KatyN · 30/07/2023 19:16

My son was whisked off to nicu before either of us saw him when he was born.
I worried he had been switched.
He is an absolute replica of me and my husband, and his little sister.

Didn't stop me worrying, or wondering occasion.

Congratulations

PerspiringElizabeth · 30/07/2023 19:18

Statistically that person you know took the chance of that happening to you. She’s taken the hit if you see what I mean. But I can see why you’d worry, having seen it happen!

GoodChat · 30/07/2023 19:27

Speak to the clinic. Ask them to talk you through their process. It will help alleviate your worries.

How far gone are you?

WeeOrcadian · 30/07/2023 19:31

Although not the same, I was utterly convinced when pregnant, that I would attend the next scan for them to tell me that I wasn't actually pregnant at all.
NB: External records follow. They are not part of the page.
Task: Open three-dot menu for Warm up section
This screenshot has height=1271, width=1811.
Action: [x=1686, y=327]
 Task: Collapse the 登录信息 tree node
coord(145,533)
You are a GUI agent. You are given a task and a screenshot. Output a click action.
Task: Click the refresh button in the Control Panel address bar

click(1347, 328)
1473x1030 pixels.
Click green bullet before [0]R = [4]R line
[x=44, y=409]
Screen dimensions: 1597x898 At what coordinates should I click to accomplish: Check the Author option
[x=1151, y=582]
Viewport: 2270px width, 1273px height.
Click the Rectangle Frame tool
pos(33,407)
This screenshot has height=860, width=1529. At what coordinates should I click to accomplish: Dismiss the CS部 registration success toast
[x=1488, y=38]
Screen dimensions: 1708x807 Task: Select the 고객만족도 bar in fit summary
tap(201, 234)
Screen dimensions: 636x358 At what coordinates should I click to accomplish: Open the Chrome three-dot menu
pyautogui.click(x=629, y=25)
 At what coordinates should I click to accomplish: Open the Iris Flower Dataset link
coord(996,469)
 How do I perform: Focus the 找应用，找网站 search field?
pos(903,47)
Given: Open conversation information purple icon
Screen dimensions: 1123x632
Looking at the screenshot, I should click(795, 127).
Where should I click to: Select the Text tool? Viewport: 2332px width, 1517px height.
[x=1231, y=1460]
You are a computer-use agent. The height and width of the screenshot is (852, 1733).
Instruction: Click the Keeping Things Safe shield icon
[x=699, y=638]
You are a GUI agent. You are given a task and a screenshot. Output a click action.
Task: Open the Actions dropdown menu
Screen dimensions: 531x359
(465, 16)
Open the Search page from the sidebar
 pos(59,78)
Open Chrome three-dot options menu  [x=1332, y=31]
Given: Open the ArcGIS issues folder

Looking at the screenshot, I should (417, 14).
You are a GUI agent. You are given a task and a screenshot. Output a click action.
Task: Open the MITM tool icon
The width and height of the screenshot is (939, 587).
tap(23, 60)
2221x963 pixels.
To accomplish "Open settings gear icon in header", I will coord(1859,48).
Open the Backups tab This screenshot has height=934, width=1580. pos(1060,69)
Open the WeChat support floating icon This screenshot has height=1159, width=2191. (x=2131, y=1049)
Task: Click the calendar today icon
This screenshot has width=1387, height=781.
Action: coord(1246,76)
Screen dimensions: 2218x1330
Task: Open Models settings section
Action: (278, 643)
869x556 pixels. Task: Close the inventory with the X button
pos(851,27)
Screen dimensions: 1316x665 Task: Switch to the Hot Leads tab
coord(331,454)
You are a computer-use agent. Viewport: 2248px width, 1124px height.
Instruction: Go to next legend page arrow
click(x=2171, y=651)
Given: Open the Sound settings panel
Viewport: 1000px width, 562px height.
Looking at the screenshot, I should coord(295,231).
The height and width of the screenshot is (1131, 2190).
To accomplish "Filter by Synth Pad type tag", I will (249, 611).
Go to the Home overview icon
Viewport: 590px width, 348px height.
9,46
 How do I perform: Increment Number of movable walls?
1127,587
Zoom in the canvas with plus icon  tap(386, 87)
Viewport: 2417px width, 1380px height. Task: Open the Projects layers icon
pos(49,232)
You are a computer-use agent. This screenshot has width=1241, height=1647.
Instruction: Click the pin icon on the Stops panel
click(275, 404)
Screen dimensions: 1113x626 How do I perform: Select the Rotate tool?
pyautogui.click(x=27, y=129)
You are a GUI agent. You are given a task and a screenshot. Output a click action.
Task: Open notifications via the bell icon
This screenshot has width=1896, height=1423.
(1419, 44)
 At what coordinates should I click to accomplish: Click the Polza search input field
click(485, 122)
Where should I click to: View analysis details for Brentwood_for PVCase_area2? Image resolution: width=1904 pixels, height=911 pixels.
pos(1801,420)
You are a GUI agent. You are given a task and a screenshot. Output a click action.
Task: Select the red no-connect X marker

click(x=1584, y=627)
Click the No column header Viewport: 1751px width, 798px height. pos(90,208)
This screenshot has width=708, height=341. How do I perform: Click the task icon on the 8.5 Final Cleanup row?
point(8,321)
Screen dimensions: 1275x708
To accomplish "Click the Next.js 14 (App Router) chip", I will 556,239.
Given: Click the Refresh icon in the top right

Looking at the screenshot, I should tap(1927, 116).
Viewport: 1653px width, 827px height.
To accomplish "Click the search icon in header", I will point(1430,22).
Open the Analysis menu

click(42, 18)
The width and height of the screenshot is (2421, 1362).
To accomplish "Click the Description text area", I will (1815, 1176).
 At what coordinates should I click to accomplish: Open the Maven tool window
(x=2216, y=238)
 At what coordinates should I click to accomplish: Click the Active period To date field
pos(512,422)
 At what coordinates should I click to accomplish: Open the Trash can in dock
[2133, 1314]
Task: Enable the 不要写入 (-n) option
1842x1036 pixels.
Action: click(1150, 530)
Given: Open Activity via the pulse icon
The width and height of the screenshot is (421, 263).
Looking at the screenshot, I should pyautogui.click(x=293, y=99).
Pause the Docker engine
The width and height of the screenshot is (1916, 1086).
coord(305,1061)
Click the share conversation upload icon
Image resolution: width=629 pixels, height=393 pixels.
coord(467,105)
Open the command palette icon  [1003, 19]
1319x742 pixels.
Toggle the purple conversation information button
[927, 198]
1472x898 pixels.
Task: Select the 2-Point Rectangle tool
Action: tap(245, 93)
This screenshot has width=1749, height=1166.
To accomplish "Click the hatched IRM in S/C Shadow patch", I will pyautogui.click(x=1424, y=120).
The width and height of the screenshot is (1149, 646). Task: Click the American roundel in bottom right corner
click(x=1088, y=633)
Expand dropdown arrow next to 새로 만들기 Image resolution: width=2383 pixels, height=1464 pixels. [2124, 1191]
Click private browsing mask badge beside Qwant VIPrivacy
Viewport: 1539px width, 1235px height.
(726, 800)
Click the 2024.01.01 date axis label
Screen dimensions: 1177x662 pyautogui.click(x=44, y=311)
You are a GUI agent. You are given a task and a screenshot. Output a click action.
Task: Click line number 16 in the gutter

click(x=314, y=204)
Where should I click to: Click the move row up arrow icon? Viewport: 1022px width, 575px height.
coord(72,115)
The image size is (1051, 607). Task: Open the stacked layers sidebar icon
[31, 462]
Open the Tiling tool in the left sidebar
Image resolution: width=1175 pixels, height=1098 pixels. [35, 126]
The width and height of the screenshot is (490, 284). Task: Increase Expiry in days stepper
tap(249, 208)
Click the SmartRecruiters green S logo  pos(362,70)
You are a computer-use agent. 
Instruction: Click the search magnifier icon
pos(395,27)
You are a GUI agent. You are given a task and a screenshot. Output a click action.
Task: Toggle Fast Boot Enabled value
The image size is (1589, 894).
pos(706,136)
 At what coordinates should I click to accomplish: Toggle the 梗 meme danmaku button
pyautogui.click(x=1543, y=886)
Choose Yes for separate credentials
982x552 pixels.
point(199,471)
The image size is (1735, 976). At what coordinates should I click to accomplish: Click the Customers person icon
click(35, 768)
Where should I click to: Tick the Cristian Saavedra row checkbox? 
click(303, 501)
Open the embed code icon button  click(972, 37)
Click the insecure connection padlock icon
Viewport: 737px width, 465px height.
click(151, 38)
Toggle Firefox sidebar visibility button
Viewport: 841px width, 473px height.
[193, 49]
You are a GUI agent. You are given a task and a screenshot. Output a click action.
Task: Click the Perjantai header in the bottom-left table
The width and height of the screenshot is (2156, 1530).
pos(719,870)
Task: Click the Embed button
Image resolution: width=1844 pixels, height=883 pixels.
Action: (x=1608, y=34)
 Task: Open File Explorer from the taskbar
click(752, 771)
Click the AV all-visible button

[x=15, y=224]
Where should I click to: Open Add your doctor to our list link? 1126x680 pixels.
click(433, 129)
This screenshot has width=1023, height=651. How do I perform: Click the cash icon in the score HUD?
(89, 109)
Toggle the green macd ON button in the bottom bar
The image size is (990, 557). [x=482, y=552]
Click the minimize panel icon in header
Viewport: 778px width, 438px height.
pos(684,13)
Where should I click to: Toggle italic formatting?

I suppose, almost like a form of imposter syndrome?

Plesse speak to your midwife, they'll have heard it all before and you nerd support right now

1WomanWonder · 30/07/2023 19:32

sewerrat · 30/07/2023 18:32

I know two people that had this happen. when ds was in nursery, one of his peers had DNA testing as there was questions on his looks and was an IVF baby. they used the wrong embryo!
I have a few friends who have used ivf for various reasons. out of 5, one of them was given the wrong sperm - was supposed to be her DH but instead got mixed up and was a random doner.
it happens but your baby is your baby. attachment isn't affected by silly mistakes xx

Not helpful. And those are just the people you know of Sewerrat? Really? What a shocker! Did either of them sue the clinic? Did it make the news or did they keep it on the lowdown apart from the nursery gossip? When did this happen? Have the families had counselling?

OP I am sure that if you approached the clinician they could talk you through the checks in place to prevent this happening at all never mind make it incredibly unlikely. Maybe that would put your mind at rest?